Navigating Precarity. Fragile Livelihoods, Meanings of Work, and Aspirational Expectations of Highly Educated Young Adults in Barcelona
|Director of thesis||Prof. Heinzpeter Znoj|
|Co-director of thesis||Prof. Sharryn Kasmir|
|Summary of thesis||
Over the past decade, recession, austerity politics, and labour reforms in Spain have accelerated and intensified the precarisation of employment and complicated the access to living wages, employment-based social security, and a ‘middle-class lifestyle’ for many people. My thesis explores the shifting forms and meanings of work in (post-)crisis Spain through the experiences and narratives of highly educated young adults in Barcelona who are in prolonged precarious employment situations.

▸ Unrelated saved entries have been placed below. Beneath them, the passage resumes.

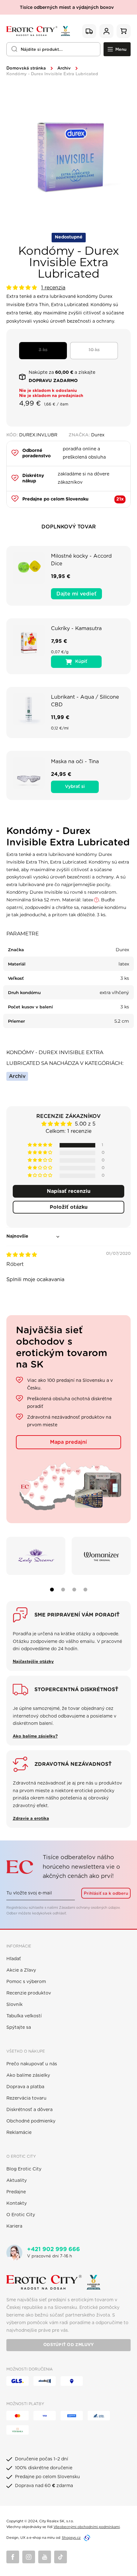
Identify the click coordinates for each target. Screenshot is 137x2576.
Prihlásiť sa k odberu (106, 1893)
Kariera (14, 2226)
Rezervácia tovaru (26, 2098)
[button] (22, 287)
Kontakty (16, 2203)
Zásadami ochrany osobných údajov (89, 1907)
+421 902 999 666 (53, 2249)
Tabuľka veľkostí (24, 2016)
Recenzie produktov (28, 1993)
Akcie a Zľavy (21, 1970)
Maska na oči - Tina (75, 761)
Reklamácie (19, 2132)
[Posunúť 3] (74, 1589)
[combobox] (53, 49)
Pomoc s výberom (26, 1982)
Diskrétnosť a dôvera (29, 2110)
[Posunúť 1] (52, 1589)
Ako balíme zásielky (28, 2075)
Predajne (16, 2192)
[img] (21, 1254)
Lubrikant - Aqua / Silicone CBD (85, 701)
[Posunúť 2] (63, 1589)
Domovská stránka (26, 68)
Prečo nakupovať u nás (31, 2064)
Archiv (64, 68)
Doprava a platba (25, 2087)
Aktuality (16, 2180)
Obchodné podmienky (30, 2121)
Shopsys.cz (71, 2537)
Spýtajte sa (18, 2027)
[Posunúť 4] (85, 1589)
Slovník (14, 2004)
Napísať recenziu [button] (68, 1191)
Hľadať (13, 1959)
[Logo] (38, 31)
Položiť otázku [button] (69, 1207)
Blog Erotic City (23, 2169)
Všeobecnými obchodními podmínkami (87, 2527)
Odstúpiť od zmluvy (68, 2345)
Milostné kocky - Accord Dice (81, 560)
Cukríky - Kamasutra (76, 628)
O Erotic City (20, 2215)
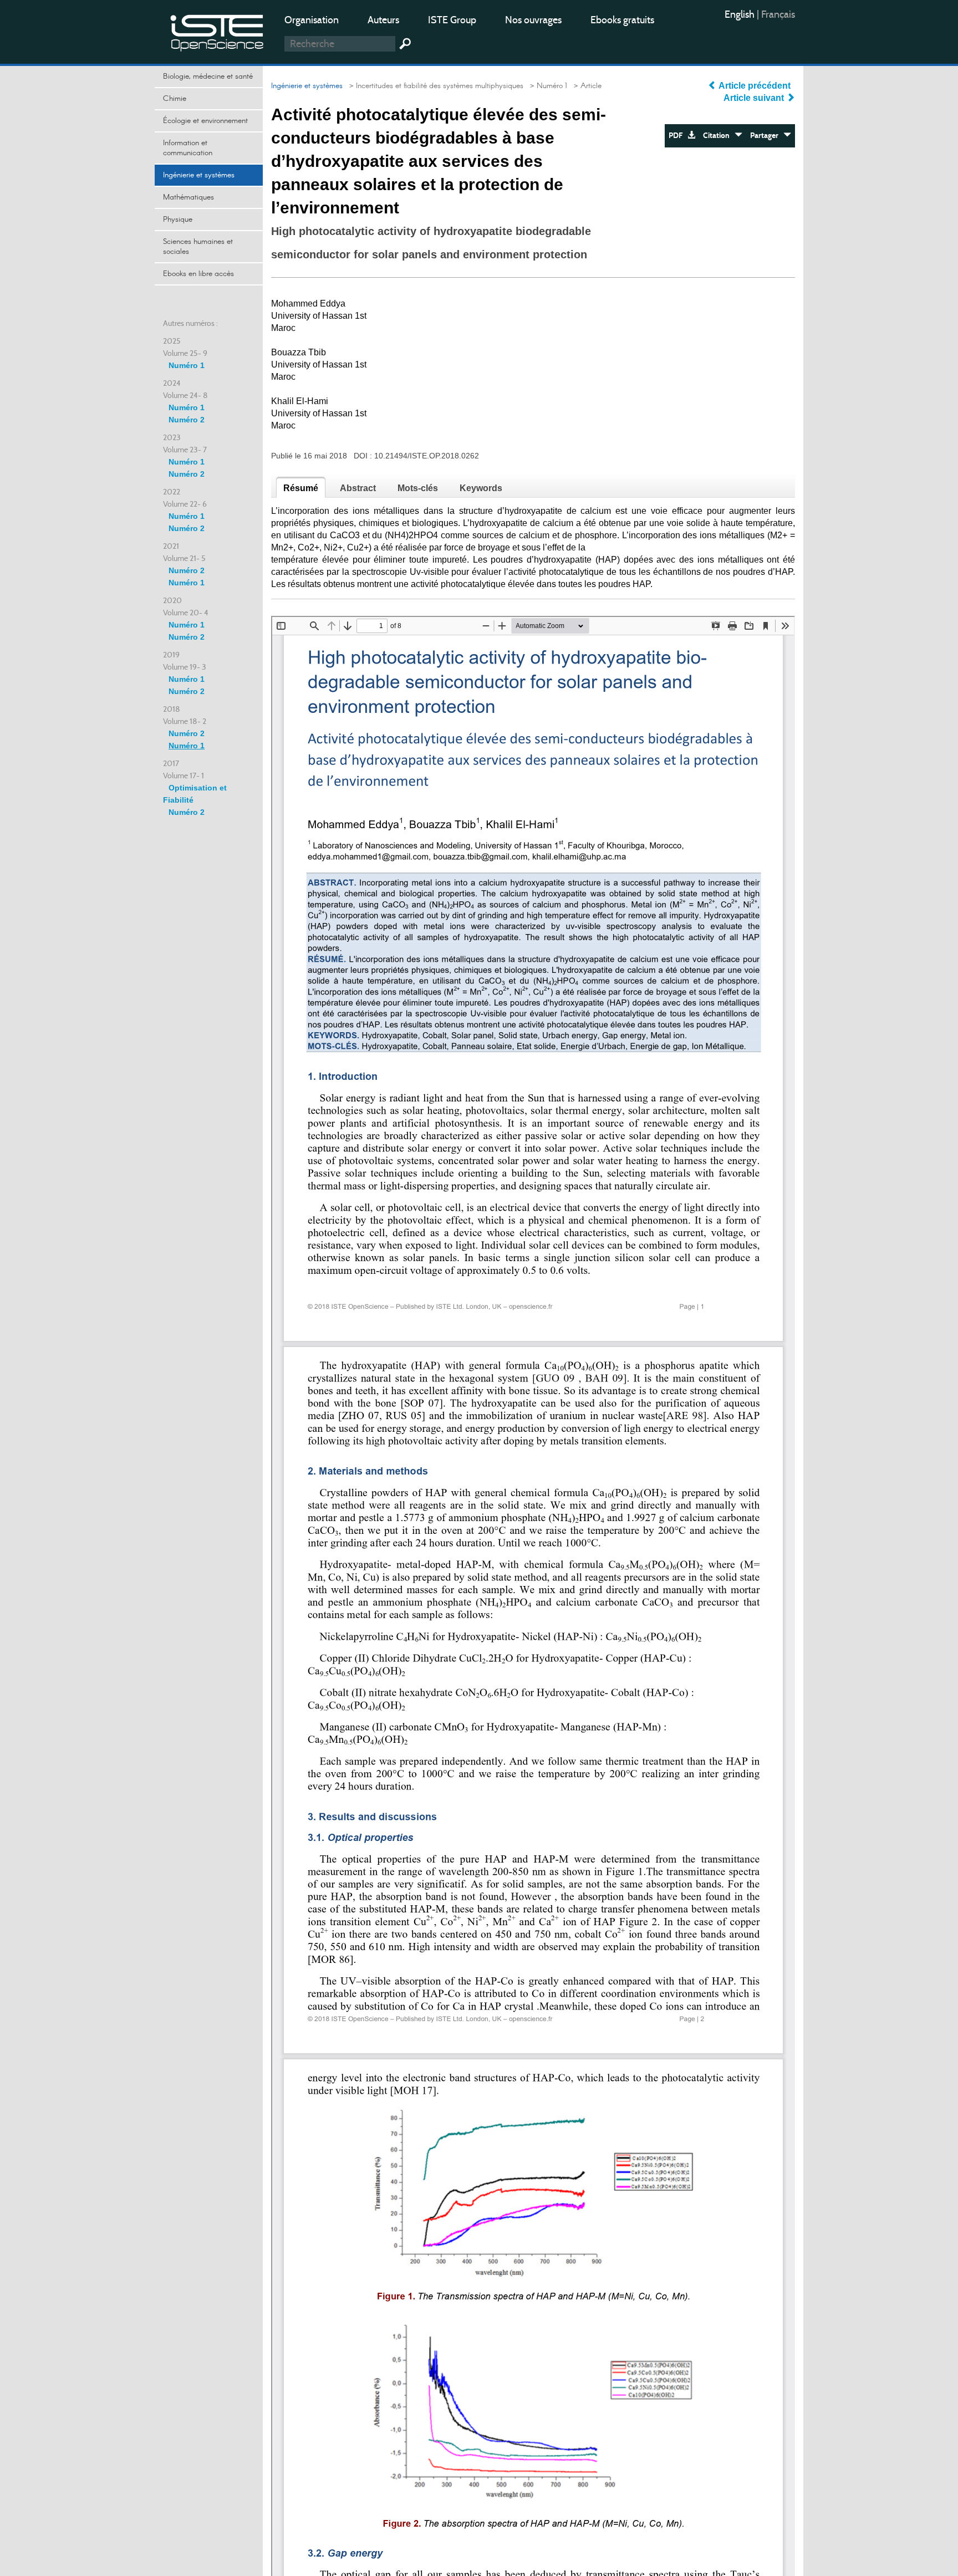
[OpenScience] (217, 30)
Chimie (174, 98)
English (741, 14)
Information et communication (187, 148)
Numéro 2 (187, 419)
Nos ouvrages (533, 20)
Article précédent (755, 85)
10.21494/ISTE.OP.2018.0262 (426, 455)
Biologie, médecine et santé (208, 76)
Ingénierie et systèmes (199, 175)
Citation (719, 135)
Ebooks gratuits (622, 20)
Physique (177, 219)
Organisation (311, 20)
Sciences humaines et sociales (198, 246)
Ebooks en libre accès (198, 273)
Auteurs (383, 20)
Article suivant (754, 98)
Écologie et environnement (205, 120)
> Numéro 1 (546, 85)
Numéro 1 (187, 365)
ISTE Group (452, 20)
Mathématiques (188, 197)
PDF (678, 135)
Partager (766, 135)
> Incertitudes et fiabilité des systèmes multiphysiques (434, 85)
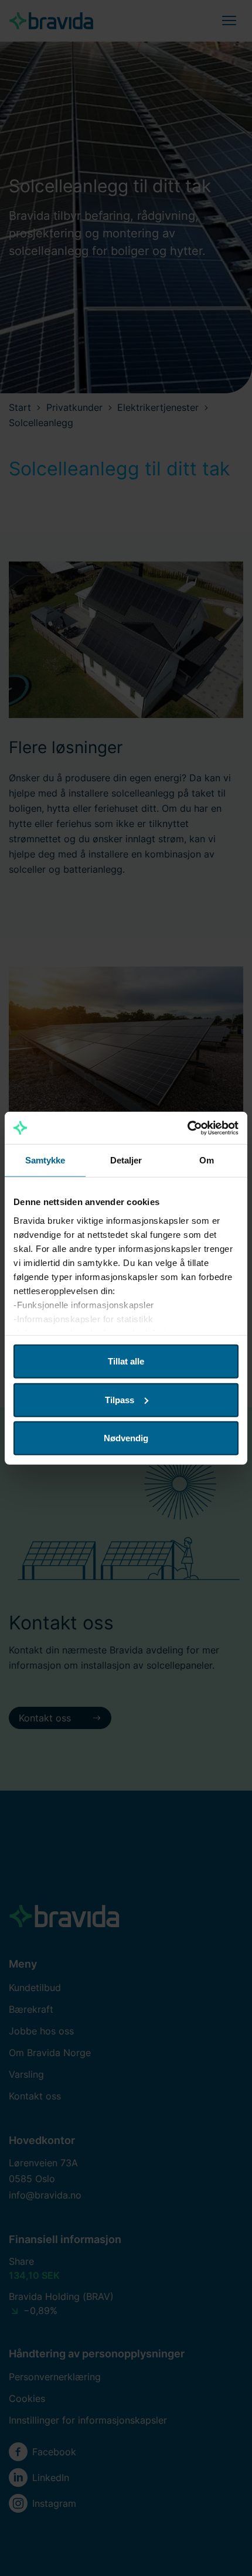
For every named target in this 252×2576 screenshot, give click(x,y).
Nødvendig (126, 1438)
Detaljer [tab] (126, 1160)
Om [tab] (206, 1160)
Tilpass (119, 1399)
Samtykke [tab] (45, 1160)
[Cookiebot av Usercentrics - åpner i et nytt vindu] (187, 1127)
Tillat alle (126, 1361)
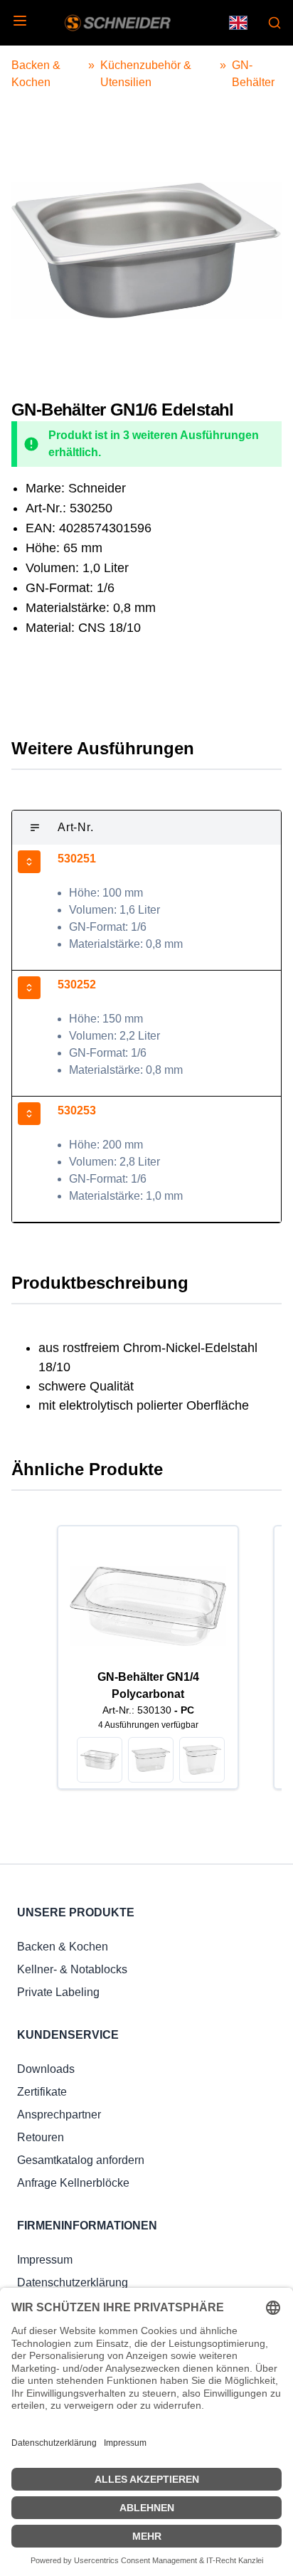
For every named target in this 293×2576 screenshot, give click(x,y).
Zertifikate (42, 2092)
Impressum (45, 2260)
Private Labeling (58, 1992)
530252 (77, 984)
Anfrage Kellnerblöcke (73, 2183)
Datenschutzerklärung (72, 2282)
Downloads (46, 2069)
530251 (77, 858)
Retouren (40, 2137)
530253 (77, 1110)
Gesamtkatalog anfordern (80, 2160)
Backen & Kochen (62, 1947)
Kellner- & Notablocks (72, 1969)
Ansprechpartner (59, 2114)
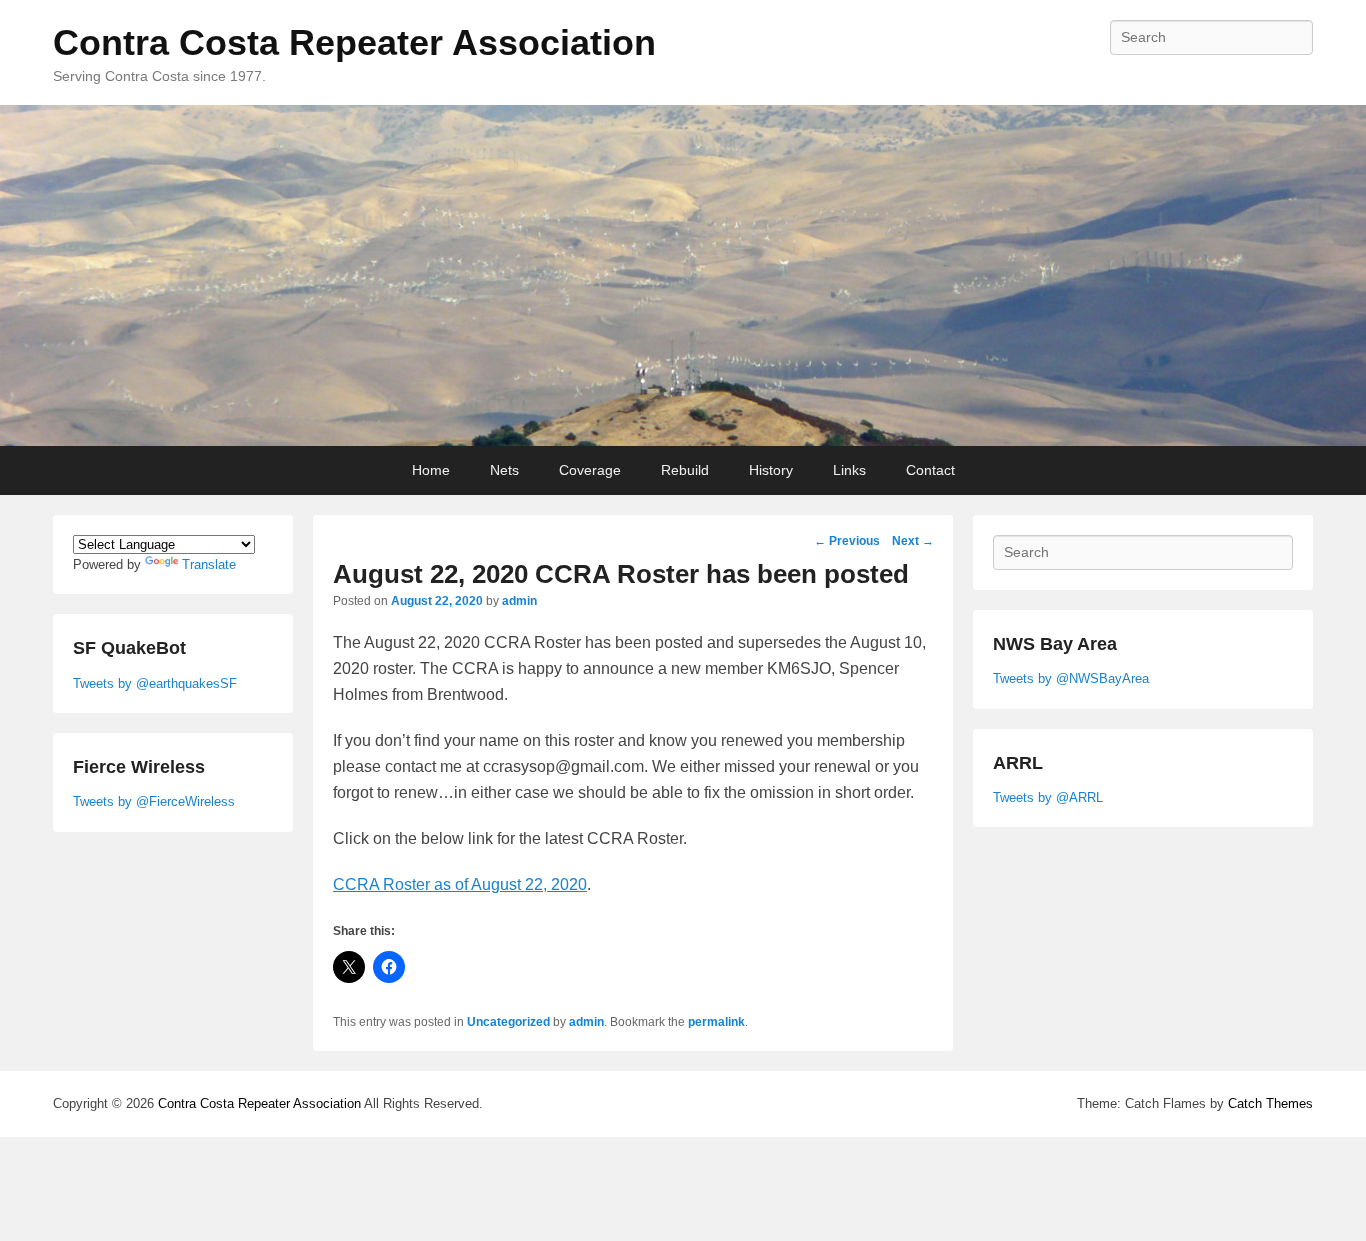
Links (849, 470)
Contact (930, 470)
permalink (716, 1022)
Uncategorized (508, 1022)
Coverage (590, 470)
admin (519, 601)
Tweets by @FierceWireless (154, 801)
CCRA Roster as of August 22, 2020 (460, 884)
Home (431, 470)
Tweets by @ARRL (1048, 797)
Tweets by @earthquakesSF (155, 683)
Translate (209, 564)
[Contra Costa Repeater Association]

Besides their continuous struggles to make ends meet, my research participants were also challenged to find ways of adapting to, and moving within, a social environment where socially inculcated normative expectations of work and life were no longer (fully) accessible to them. In doing so, they negotiated old and new imaginaries of a good life and challenged the moral frameworks they had grown up with. My research contributes to an anthropology of labour that aims at understanding both the structural underpinnings of context-specific conditions of precarity, and the complex ways in which differently positioned social actors experience, make sense of, react, and contribute to the current transformations of work ‘after the century of labouring man’ (Li and Ferguson 2018).